ESOL intermediate classes main idea and information stated in the text. Not mastering it. Part is the problem is that the 7th graders are still adjusting and not understanding that they are in middle school and it no longer works to do minimal work and get the grades. Progress reports should take care of this. The side conversations are continuing no matter what I do. I finally had to get mad and yell. The 8th graders are low but are mastering the skills. I am now pulling out the learning cards and making new ones to use with them. I am also going to move them into small groups and do a rotation. Lessons will be DLP, cards, and now adding poetry in. 2b needs the informational text worked on.
Intervention class- I am so not happy with this class and the students know it. THe behaviors are showing it. My original thought with this class was to do context clues and the matching MSA skills and writing. It changed into a RELA class and it was too much to plan something different for that class that they had not had on top of what I am planning for the other classes. I did a lot of thinking last weekend and on Monday at my training and decided to go back to my original plan. As D.Y. explained writing was low across the county and I what I was blaming myself for was not true. While I can take part of the blame for the 8th graders because I did not teach it much last year and what I did teach was based on something that was not being accessed in the same way or amount. What I did do would have been good enough but not with the new test. I am starting over with this class and will teach writing the way I know how to – I am going back to the ‘old’ way. The way that I taught it 20+ years ago. Common Core is taking it back to that type of teaching.

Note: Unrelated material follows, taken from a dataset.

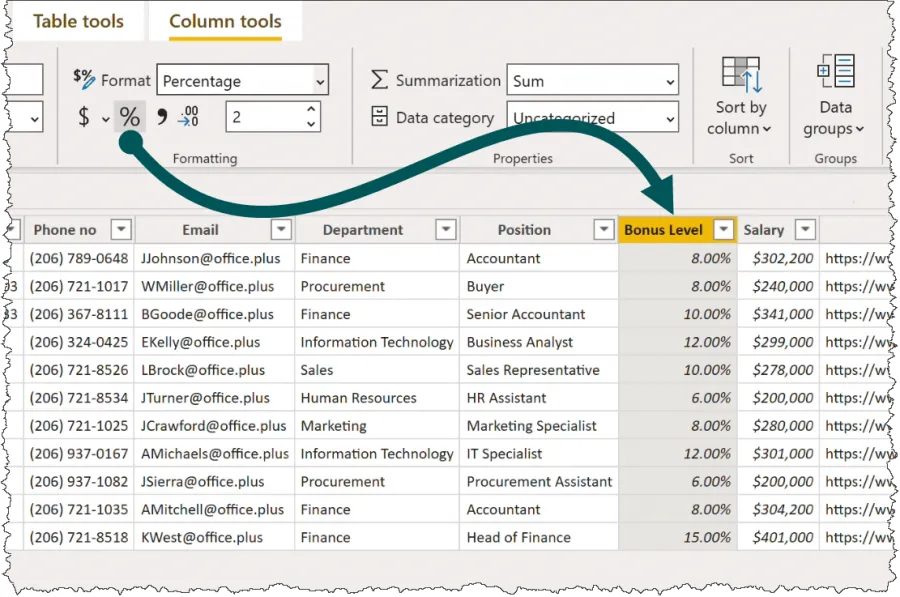Switch to the Table tools tab

tap(78, 21)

Personal note: the school retreat. While I would love to go, I don’t want to. I have to leave home for the weekend, leave K alone (I know she is old enough but), I am putting so much time in at school and at home that I am exhausted when I get home on Friday’s I sleep for 12 to 16 hours on Friday night into Saturday. I also have too many issues with people, that spending the weekend with them is too much. My body is not handing my hours at all. My hands hurt by the end of the week, my hips and back don’t want to move in the morning (it takes meds to get me to the point that I can shower) and at night I can’t walk. I do not want to show these people how much pain I am in and what it is taking me just to come to work. I am doing the best I can and am not sure if it is good enough.